***** Stored data *****

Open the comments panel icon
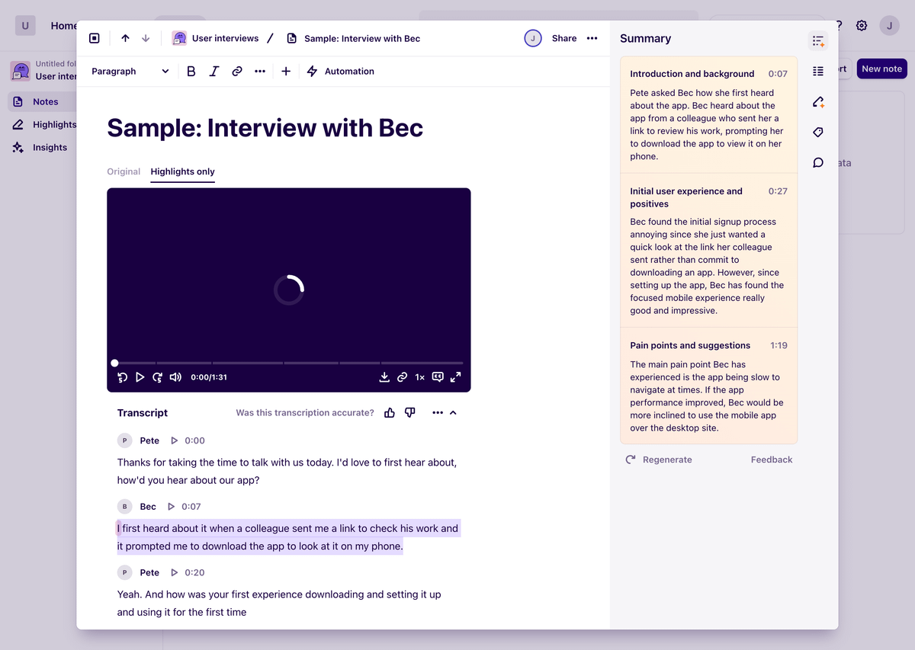The image size is (915, 650). pyautogui.click(x=818, y=163)
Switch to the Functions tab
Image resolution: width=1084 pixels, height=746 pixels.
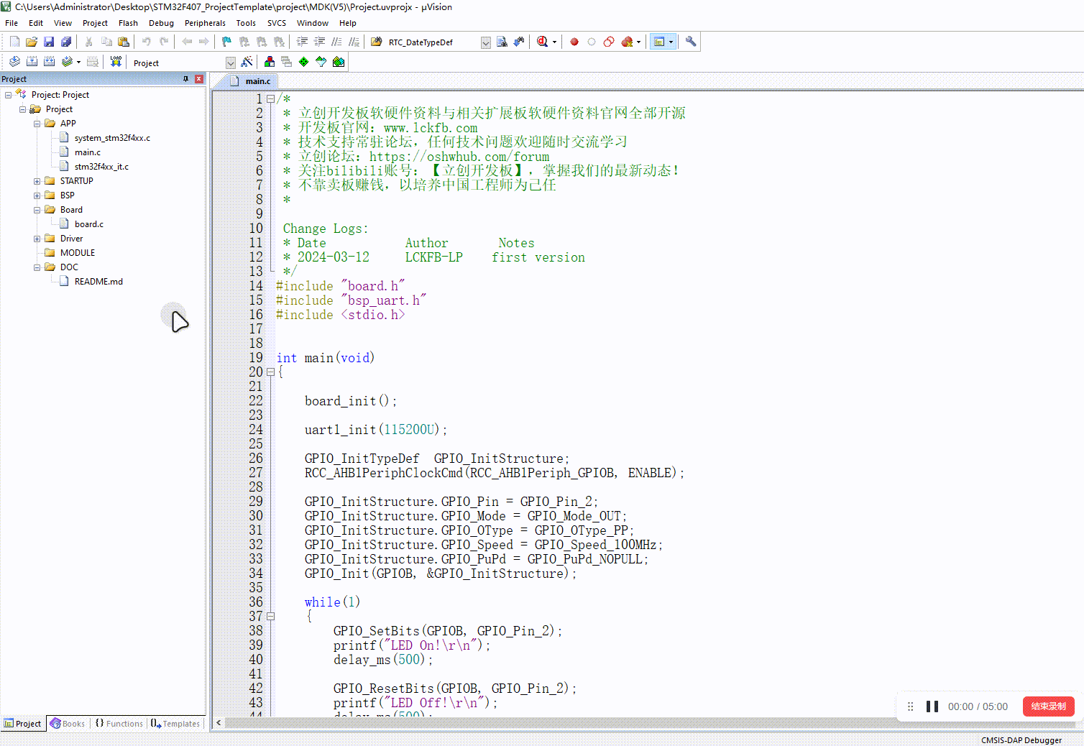click(x=119, y=724)
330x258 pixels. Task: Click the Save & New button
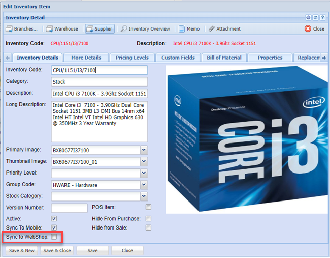pos(22,251)
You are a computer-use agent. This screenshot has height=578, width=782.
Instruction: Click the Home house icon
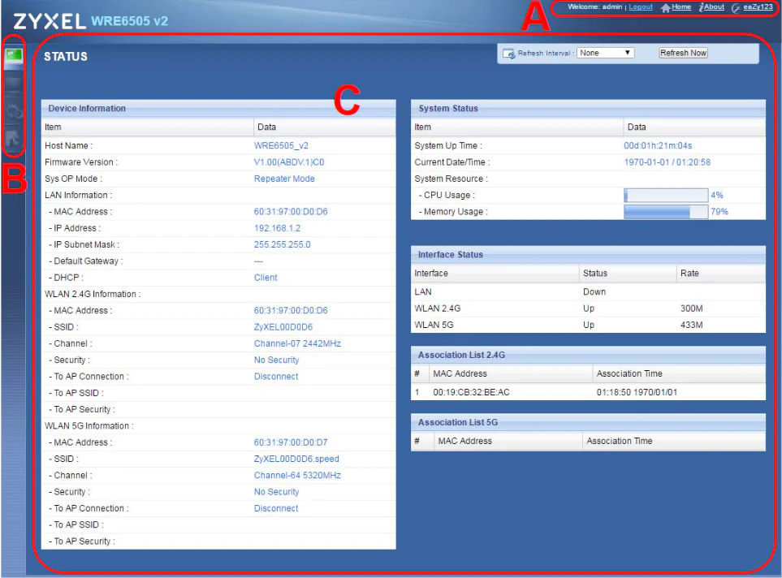click(x=666, y=7)
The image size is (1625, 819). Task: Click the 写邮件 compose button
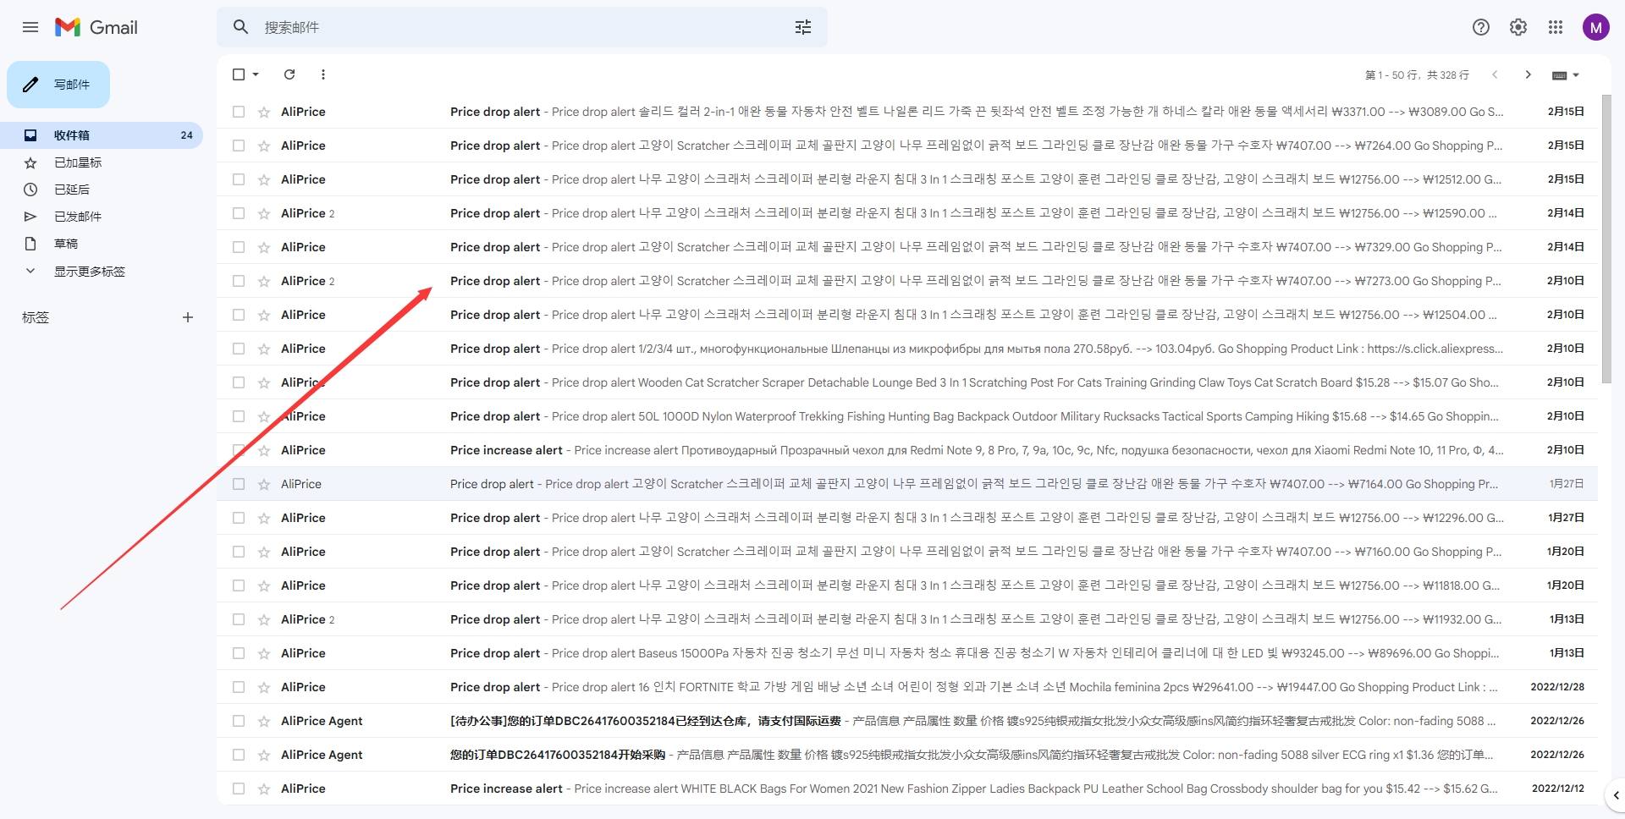point(58,85)
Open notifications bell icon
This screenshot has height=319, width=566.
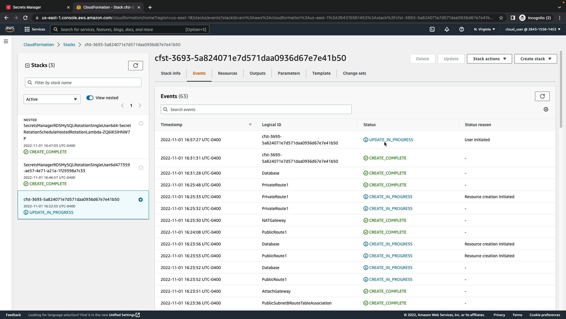pyautogui.click(x=447, y=29)
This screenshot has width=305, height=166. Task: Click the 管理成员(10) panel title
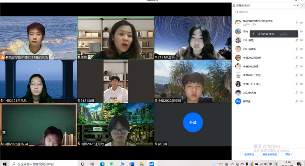click(243, 6)
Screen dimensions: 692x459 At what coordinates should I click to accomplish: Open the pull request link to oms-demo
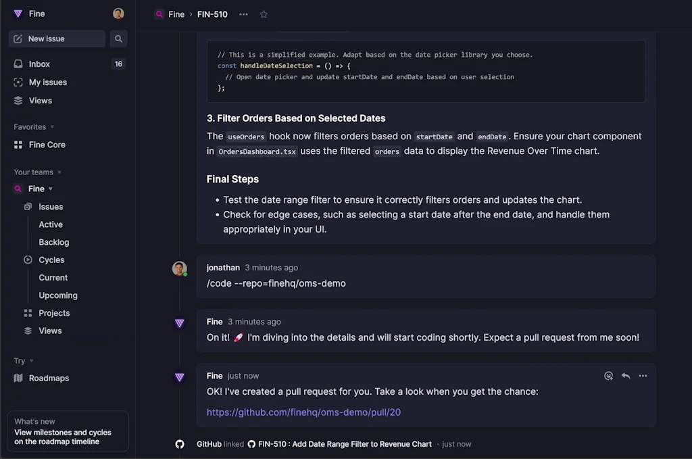pyautogui.click(x=303, y=412)
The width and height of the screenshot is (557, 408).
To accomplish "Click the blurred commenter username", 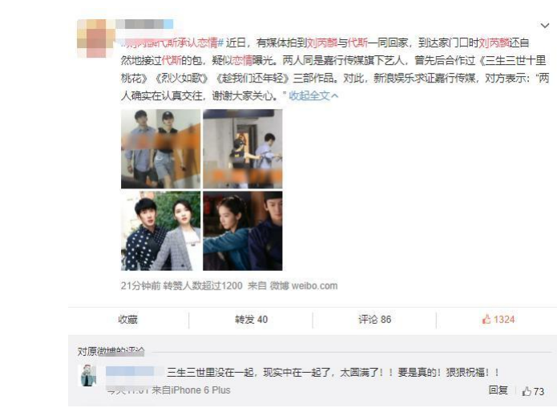I will pyautogui.click(x=131, y=372).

*****

Required work:
Put the items above, from the line with "The image size is (1625, 819)." to the line with "click(243, 6)", both lines included, into a two-column CSV with the headers "text" and "answer". Give one row per item, with each field in double quotes and any line breaks replaced by spaces, and leave out the pictures.

Exercise output:
text,answer
"The image size is (1625, 819). Task: Click the 写邮件 compose button","point(58,85)"
"Open notifications bell icon This screenshot has height=319, width=566.","pyautogui.click(x=447, y=29)"
"This screenshot has width=305, height=166. Task: Click the 管理成员(10) panel title","click(243, 6)"